Auto Loader automatically populates _rescued_data with any JSON fields that failed to parse against the inferred or hinted schema. Splitting clean and quarantined records into separate streaming tables means your silver layer never sees bad data, but you still retain everything for root cause analysis.

“Ingest from a Kafka topic called clickstream-events. Deserialize the value as JSON with known fields event_id, event_type, and user_id. Use pipeline variables for the broker address.”

-- Bronze: raw Kafka envelope
CREATE OR REFRESH STREAMING TABLE bronze_clickstream
COMMENT 'Raw Kafka messages from clickstream topic'
AS
SELECT
CAST(key AS STRING) AS event_key,
CAST(value AS STRING) AS raw_payload,
topic,
partition,
offset,
timestamp AS kafka_timestamp,
current_timestamp() AS _ingested_at
FROM read_kafka(
bootstrapServers => '${kafka_brokers}',
subscribe => 'clickstream-events',
startingOffsets => 'latest'
);
-- Silver: parsed JSON payload
CREATE OR REFRESH STREAMING TABLE silver_clickstream
COMMENT 'Parsed clickstream events'
AS
SELECT
event_key,
parsed.event_id,
parsed.event_type,
parsed.user_id,
parsed.page_url,
kafka_timestamp,
_ingested_at
FROM (
SELECT
*,
from_json(
raw_payload,
'event_id STRING, event_type STRING, user_id STRING, page_url STRING'
) AS parsed
FROM STREAM bronze_clickstream
);

Two-stage Kafka ingestion is the standard pattern: bronze preserves the raw envelope (key, offset, partition) for replay and debugging, silver deserializes the payload into typed columns. The from_json() schema string acts as a contract — fields missing from the payload come through as null rather than failing the pipeline.

“Ingest CSV files with headers from a volume path.

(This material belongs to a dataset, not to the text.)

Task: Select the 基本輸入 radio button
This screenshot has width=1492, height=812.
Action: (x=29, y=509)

The files have pipe delimiters and the amount column should be DECIMAL.”

CREATE OR REFRESH STREAMING TABLE bronze_transactions
COMMENT 'CSV transaction files with pipe delimiter'
AS
SELECT
*,
current_timestamp() AS _ingested_at,
_metadata.file_path AS _source_file
FROM STREAM read_files(
'/Volumes/finance/prod/raw/transactions/',
format => 'csv',
header => 'true',
delimiter => '|',
schemaHints => 'amount DECIMAL(12,2), transaction_date DATE'
);

CSV options like header, delimiter, and quote pass through directly to Auto Loader. Always set schemaHints on numeric and date columns in CSV sources — type inference on string-formatted files is unreliable for precision-sensitive fields like currency.

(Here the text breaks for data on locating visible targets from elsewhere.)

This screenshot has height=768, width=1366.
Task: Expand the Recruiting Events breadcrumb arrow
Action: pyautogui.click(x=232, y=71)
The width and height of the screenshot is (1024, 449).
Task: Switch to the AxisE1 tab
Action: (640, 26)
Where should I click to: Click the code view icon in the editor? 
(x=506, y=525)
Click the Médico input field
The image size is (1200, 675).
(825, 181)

  • read_files() without STREAMFROM read_files(...) runs a batch scan that reprocesses every file on each refresh. Always use FROM STREAM read_files(...) for streaming tables unless you intentionally want full recomputation.
  • Skipping schemaHints on production pipelines — Auto Loader infers types from the first batch of files. If early files have nulls in a DECIMAL column, it may infer STRING. Pin critical column types with schemaHints from the start.
  • Kafka startingOffsets set to earliest in production — this replays the entire topic history on first run, which can overwhelm the pipeline. Use latest for new pipelines and earliest only for intentional backfills.
  • Secrets in plain text — use \{\{secrets/scope/key\}\} syntax for Kafka credentials and Event Hub connection strings. Never hardcode passwords in pipeline SQL, even in development.